Supponor had no objection to the first of those amendments but opposed the new integer. The appeal was against the judge's finding that the amendments were allowable but unnecessary. Lord Justice Birss agreed that the amendments were allowable and that their effect was to remove the patent as amended from the scope of the Navatie PCT application.

Ground 3
Supponor argued that if claim 12 excluded a method of inferring the presence of an occluding object by observing bright pixels, identifying them as being from the display board, and thereby inferring that the dark pixels are from an occluding object, then it followed that there could be no infringement because that was also how the SVB system works. Lord Justice Birss rejected that argument on the grounds that was not an accurate characterization of how the SVB system worked and he had already held that "detecting" in claim 12 had a wider meaning.

Ground 4
Because of the findings on Grounds 1, 2 and 6, this issue did not arise.

Ground 5
In pre-action correspondence, AIM had offered not to contest the validity of claim 1. Supponor argued that there was no difference between claim 1 and claim 12.   If claim 1 was invalid then so too must claim 12 and the whole patent should be revoked.   In support of its contention, Supponor relied on Mr Justuce Meade's decision in Promptu Systems Corporation v Sky UK Ltd and others [2021] EWHC 2021 (Pat) (19 July 2021).  At trial, the judge held that the concession in respect of claim 1 did not extend to claim 12.  AIM had always argued that claim 12 needed to be resolved.  AIM had applied to the court for permission to withdraw the admission if necessary but the trial judge did not think that it was.  

On appeal, Supponor argued that if claim 1 was obvious over Navatie then claim 12 must also be obvious since there was no material difference between the two claims.  Lord Justice Birss rejected that contention at [69]:

"Supponor's oral submissions on appeal ranged quite widely, mentioning s72 and s74 of the Patents Act 1977 and drawing an analogy with the law of limitation. However the analogy does not matter and the references to the provisions of the Patents Act do not assist."

Turning to the concession, he added at [70]:

"......The letter is clear that AIM is saying it no longer contends in the UK proceedings that claim 1 is valid and, in the same breath, it is saying that it is maintaining its case that claim 12 is valid. I am doubtful that this is really an admission of any fact at all. Rather it is a pragmatic proposal about case management, that AIM will not seek to defend claim 1 but will defend claim 12. It does I think carry with it a statement that AIM will not oppose any relief granted on the footing that claim 1 is invalid, but that is a different thing from an admission of a fact. The difference would not normally matter but given the point raised by Supponor it does matter. An admission that claim 1 is invalid is the foundation for Supponor's case but there was no such thing.
[71] Even assuming what took place amounted to an admission, it cannot be summarised simply as an admission that claim 1 is invalid because it is clearly bound up with a statement that claim 12 is not.
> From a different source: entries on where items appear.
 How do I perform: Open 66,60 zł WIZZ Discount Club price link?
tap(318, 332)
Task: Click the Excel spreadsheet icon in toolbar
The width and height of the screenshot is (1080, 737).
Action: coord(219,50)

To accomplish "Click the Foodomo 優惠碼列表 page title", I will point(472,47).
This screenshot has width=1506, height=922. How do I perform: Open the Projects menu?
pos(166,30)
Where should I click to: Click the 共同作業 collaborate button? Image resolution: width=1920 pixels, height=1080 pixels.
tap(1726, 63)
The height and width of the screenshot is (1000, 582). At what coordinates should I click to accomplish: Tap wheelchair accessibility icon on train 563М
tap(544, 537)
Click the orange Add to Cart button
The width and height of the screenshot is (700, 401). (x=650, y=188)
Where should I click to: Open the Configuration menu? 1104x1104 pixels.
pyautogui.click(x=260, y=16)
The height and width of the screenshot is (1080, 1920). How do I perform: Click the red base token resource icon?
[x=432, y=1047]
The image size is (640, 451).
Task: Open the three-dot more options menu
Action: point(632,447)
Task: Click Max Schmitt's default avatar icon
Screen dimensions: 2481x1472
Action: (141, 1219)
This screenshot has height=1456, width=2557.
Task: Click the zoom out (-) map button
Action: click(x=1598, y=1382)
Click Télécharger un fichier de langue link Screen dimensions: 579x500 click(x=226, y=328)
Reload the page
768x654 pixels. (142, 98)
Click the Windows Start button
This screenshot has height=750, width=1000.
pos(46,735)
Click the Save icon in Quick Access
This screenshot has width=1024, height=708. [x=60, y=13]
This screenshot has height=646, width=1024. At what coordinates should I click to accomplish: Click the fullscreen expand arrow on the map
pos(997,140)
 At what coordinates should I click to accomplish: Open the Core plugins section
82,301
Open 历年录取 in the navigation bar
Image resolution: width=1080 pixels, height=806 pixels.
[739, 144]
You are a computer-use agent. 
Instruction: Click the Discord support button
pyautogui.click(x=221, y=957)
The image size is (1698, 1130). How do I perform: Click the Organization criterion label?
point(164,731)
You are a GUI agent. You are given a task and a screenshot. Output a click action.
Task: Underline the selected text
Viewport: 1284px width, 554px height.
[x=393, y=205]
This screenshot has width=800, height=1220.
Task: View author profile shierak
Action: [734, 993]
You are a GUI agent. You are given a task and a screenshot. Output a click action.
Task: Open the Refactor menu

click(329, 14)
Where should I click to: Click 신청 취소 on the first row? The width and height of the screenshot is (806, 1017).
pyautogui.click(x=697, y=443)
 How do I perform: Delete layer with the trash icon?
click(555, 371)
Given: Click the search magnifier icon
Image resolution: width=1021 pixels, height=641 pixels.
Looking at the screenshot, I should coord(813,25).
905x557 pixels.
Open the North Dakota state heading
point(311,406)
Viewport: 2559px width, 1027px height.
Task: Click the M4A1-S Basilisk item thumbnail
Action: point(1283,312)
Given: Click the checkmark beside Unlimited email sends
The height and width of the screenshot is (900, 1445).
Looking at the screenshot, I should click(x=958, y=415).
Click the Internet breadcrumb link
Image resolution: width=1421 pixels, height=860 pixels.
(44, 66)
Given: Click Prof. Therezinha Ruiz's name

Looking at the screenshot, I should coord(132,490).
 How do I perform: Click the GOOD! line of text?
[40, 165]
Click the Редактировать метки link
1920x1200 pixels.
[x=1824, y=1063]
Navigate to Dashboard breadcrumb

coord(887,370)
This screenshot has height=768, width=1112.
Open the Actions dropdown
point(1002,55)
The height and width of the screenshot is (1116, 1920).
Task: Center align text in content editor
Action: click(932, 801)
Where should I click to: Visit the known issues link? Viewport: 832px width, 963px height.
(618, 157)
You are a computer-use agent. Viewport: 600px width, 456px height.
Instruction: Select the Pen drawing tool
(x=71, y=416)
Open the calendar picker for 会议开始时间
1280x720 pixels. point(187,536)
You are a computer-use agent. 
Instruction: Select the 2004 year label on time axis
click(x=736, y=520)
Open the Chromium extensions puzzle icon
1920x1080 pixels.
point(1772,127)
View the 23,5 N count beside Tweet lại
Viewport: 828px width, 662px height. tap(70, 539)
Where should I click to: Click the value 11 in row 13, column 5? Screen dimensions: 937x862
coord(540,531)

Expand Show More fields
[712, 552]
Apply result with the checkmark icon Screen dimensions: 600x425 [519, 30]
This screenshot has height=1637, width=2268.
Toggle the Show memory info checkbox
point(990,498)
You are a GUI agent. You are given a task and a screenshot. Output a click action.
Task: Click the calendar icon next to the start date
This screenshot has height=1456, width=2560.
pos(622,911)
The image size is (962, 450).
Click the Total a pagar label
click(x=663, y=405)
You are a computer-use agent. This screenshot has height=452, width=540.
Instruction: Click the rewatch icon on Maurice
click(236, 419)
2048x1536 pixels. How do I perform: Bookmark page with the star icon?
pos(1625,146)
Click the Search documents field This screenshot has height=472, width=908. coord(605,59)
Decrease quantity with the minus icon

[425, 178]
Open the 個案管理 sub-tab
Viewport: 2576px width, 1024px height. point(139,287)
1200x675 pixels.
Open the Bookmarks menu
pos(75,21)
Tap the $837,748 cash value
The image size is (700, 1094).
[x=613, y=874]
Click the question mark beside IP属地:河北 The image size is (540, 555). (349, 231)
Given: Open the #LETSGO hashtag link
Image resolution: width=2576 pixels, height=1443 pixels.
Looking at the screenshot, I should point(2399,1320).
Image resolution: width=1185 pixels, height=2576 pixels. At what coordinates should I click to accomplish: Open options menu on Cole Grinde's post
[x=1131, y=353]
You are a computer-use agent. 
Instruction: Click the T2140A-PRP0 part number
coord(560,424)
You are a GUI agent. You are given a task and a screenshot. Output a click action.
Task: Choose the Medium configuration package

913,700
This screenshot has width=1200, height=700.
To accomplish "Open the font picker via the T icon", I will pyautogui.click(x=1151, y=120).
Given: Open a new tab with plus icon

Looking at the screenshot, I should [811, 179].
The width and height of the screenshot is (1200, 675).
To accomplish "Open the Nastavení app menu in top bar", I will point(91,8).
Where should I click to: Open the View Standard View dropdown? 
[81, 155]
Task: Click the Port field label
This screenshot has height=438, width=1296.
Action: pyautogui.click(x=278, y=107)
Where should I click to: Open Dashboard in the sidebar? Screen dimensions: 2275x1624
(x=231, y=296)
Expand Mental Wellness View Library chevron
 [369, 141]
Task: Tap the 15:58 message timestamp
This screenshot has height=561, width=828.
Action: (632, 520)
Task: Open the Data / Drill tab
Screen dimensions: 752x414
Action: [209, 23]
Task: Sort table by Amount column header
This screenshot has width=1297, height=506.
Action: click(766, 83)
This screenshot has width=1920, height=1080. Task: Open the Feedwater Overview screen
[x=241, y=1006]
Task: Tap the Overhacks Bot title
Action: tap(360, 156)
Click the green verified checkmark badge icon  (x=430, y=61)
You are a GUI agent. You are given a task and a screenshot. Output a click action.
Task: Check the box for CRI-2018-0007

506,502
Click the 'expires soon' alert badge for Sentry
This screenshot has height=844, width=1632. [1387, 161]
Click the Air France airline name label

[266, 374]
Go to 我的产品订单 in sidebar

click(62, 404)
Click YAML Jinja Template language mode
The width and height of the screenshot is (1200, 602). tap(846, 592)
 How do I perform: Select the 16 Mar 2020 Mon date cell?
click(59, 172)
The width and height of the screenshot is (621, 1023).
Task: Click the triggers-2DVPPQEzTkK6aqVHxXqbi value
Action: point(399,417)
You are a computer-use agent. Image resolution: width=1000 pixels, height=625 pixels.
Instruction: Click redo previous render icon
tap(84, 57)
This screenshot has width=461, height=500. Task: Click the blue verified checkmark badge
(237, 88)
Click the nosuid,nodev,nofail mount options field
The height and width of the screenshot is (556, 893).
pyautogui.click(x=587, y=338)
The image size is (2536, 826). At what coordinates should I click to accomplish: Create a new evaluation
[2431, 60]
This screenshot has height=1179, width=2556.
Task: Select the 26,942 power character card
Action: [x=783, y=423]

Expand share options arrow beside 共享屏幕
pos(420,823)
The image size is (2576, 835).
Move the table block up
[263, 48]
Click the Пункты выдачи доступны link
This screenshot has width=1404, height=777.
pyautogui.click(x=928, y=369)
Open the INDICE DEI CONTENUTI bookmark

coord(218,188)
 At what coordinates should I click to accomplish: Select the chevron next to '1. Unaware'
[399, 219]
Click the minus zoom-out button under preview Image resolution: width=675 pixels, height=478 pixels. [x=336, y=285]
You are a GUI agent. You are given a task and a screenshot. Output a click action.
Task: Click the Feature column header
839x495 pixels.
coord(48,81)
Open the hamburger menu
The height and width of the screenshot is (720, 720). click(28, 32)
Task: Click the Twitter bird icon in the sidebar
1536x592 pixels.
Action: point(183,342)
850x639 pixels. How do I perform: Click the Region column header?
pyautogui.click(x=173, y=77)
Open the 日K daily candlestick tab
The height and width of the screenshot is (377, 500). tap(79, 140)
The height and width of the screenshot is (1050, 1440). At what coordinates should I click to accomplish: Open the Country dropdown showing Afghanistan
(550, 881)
This I think is what the judge was referring to at [272] when he doubted what exactly the admission which would need to be withdrawn was. Therefore again, in my judgment the foundation for Supponor's point is lacking."

He also observed that claim 1 and claim 12 were not identical: claim 1 was a product claim and claim 12 was a method claim.  Yet another objection was that the concession did not amount to an admission of invalidity but an offer not to defend.  Lord Justice Birss said that it would be unfortunate to discourage patentees in this sort of situation from making sensible case management proposals about what claims are in issue other than the main ones for fear of an unforeseen consequence.  However, he also said that this case was also an object lesson in making sure that the precise basis and extent of a concession is made clear. A simple statement that the claimant made no concession about claim 12 at all, but would not contend claim 1 was valid, would have avoided this problem.